Still, the glaring misrepresentations in the City’s report and irresponsible and callous way the data was disseminated can’t be ignored. Here are the primary issues the City’s action raises:

  • The numbers the City released are misleading and inaccurate, and there is no footnote, comment, or other explanation for the errors . They reflect compensation for 2010, which does not account for the many concessions employees agreed to make at the end of the year to help the city weather the lingering impacts of the Wall Street crash. Those changes include significant pension reforms and furloughs, which have saved and continue to save the City millions of dollars.
  • The release also does not reflect a significantly smaller workforce, which has shrunk in recent months as employees flee the City in response to the City Council majority’s continued pursuit of its politically motivated outsourcing scheme. If the City thinks these errors are irrelevant, then it should ask the employees and families who make these significant sacrifices paycheck after paycheck how relevant the reduced income is to their own lives. Ask the workers who have been required to assume an ever increasing workload and are subjected to repeated attacks from their so-called leaders – all while trying to make do with less pay. 
  • The public’s right to know about how much employees earn should always be balanced with legitimate concerns for employee safety. Arguably releasing employees’ names along with their salaries only remotely serves any public benefit at all. It’s most obvious effect is to further a political agenda that demonizes the City workforce and once again needlessly undermines the already fragile morale of employees who have now become accustomed to undeserved attacks by City elected officials and executives who should be their advocates. 
  • The way in which the City released these names also was deeply irresponsible. Typically, responsible cities and counties preparing to release such sensitive information inform employees of that intention. This provides employees an opportunity to request that their names be redacted when there are legitimate safety issues, such as stay away orders, restraining orders or child custody disputes. Unfortunately, the City apparently didn’t think its employees deserved that protection or courtesy. Nobody told them that their personal information would be widely disseminated, and no employee whose safety might be at risk was given the opportunity to inform the City of that fact.

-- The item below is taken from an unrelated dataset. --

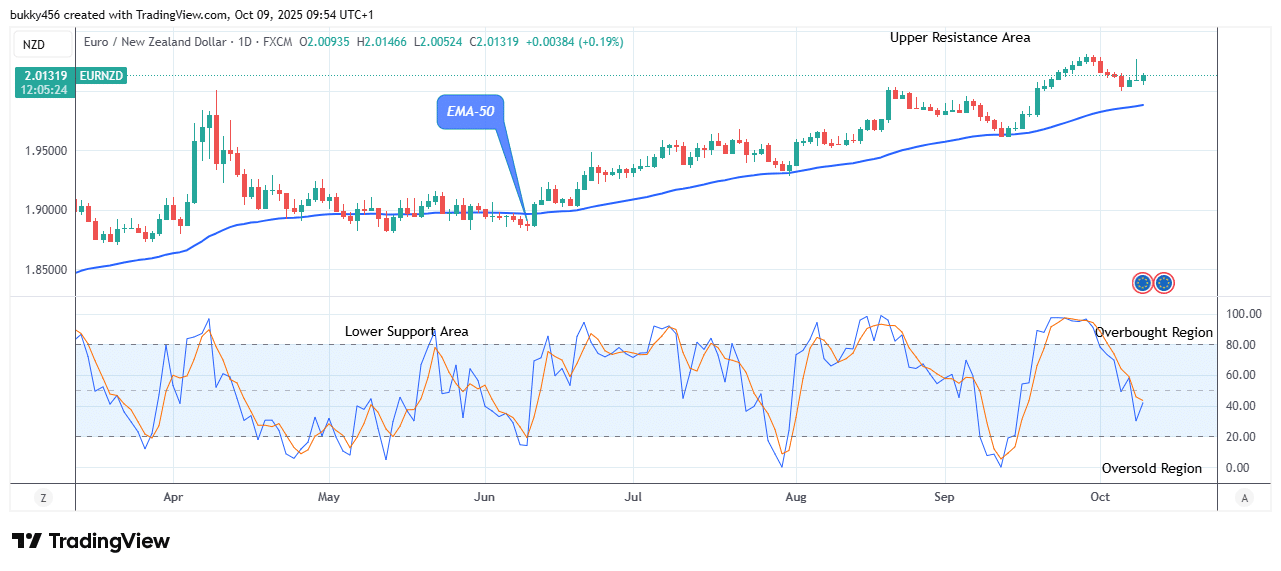Screen dimensions: 1281x571
Task: Click the A auto-scale button
Action: point(1244,497)
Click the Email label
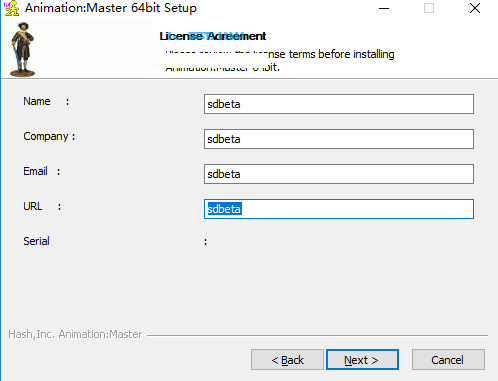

If the City legitimately sought to be transparent, it would have already disclosed the specifics of the more than $450,000 in no-bid contracts the Council majority has awarded since it began its outsourcing scheme. It would have already disclosed the more than $100,000 the City spends each month in contracted out lawyers – in large part to defend illegal outsourcing that one of their own attorneys advised them they couldn’t successfully pursue.

To be clear, releasing employee personal data in the manner the City chose does not constitute transparency. It constitutes bullying and intimidation, plain and simple.